If you allocate the page on node B or node C, that's an extra 4k of writes
to be sent across the inter-node link.

Thats right there will be an extra remote write. My assumption was that the CPU
performing the copy belongs to either node B or node C.


I have some interesting throughput results for exchange per u64 and exchange per 4KB page.
What I discovered is that using a 4KB page as the temporary storage for exchanging
2MB THPs does not improve the throughput. On contrary, when we are exchanging more than 2^4=16 THPs,
exchanging per 4KB page has lower throughput than exchanging per u64. Please see results below.
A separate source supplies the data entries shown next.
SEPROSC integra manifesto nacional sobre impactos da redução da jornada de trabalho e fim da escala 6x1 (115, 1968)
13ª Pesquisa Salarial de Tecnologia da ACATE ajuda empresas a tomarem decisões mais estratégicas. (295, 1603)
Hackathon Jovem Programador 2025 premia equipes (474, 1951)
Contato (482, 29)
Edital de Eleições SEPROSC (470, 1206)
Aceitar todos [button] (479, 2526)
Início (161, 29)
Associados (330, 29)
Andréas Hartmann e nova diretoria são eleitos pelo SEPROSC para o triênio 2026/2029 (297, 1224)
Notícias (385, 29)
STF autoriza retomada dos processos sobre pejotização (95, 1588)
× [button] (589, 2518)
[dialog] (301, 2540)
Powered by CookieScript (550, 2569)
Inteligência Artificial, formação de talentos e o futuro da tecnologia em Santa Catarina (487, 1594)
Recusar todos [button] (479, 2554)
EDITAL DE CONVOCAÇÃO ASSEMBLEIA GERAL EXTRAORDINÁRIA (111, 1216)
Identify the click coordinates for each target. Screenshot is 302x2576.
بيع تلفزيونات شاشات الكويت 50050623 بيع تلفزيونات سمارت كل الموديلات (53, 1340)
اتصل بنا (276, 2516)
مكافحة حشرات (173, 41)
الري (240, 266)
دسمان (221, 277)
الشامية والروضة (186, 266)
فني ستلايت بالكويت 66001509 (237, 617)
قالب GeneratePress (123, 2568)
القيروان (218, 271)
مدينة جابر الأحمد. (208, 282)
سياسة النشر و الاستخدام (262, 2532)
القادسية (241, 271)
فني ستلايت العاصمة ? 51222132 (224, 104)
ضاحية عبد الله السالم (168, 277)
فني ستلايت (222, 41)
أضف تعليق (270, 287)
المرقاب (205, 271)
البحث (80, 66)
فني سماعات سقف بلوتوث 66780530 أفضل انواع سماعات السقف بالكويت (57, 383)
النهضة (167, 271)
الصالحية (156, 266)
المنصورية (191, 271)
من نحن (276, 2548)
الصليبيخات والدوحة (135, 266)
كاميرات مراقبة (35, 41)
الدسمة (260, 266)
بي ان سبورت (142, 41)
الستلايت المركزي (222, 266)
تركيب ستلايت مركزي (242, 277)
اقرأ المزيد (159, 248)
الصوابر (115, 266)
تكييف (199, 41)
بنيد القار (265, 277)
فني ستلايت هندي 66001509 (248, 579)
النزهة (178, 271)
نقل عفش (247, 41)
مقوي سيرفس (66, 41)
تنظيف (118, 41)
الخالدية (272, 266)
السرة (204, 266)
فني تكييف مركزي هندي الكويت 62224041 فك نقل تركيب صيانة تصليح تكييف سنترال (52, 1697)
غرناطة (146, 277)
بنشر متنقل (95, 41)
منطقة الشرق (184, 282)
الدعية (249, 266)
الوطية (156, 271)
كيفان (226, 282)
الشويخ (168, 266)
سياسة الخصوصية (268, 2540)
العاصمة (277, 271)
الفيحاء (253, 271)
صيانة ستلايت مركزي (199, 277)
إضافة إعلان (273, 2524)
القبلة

The experiments are done on a two socket machine with two Intel Xeon E5-2640 v3 CPUs.
All exchanges are done via the QPI link across two sockets.


Results
===

Throughput (GB/s) of exchanging 2 order-N 2MB pages between two NUMA nodes

| 2mb_page_order | 0 | 1 | 2 | 3 | 4 | 5 | 6 | 7 | 8 | 9
| u64 | 5.31 | 5.58 | 5.89 | 5.69 | 8.97 | 9.51 | 9.21 | 9.50 | 9.57 | 9.62
| per_page | 5.85 | 6.48 | 6.20 | 5.26 | 7.22 | 7.25 | 7.28 | 7.30 | 7.32 | 7.31

Normalized throughput (to per_page)

2mb_page_order | 0 | 1 | 2 | 3 | 4 | 5 | 6 | 7 | 8 | 9
u64 | 0.90 | 0.86 | 0.94 | 1.08 | 1.24 | 1.31 |1.26 | 1.30 | 1.30 | 1.31



Exchange page code
===

For exchanging per u64, I use the following function:

static void exchange_page(char *to, char *from)
{
u64 tmp;
int i;

for (i = 0; i < PAGE_SIZE; i += sizeof(tmp)) {
tmp = *((u64 *)(from + i));
*((u64 *)(from + i)) = *((u64 *)(to + i));
*((u64 *)(to + i)) = tmp;
}
}


For exchange per 4KB, I use the following function:

static void exchange_page2(char *to, char *from)
{
int cpu = smp_processor_id();

VM_BUG_ON(!in_atomic());

if (!page_tmp[cpu]) {
int nid = cpu_to_node(cpu);
struct page *page_tmp_page = alloc_pages_node(nid, GFP_KERNEL, 0);
if (!page_tmp_page) {
exchange_page(to, from);
return;
}
page_tmp[cpu] = kmap(page_tmp_page);
}

copy_page(page_tmp[cpu], to);
copy_page(to, from);
copy_page(from, page_tmp[cpu]);
}

where page_tmp is pre-allocated local to each CPU and alloc_pages_node() above
is for hot-added CPUs, which is not used in the tests.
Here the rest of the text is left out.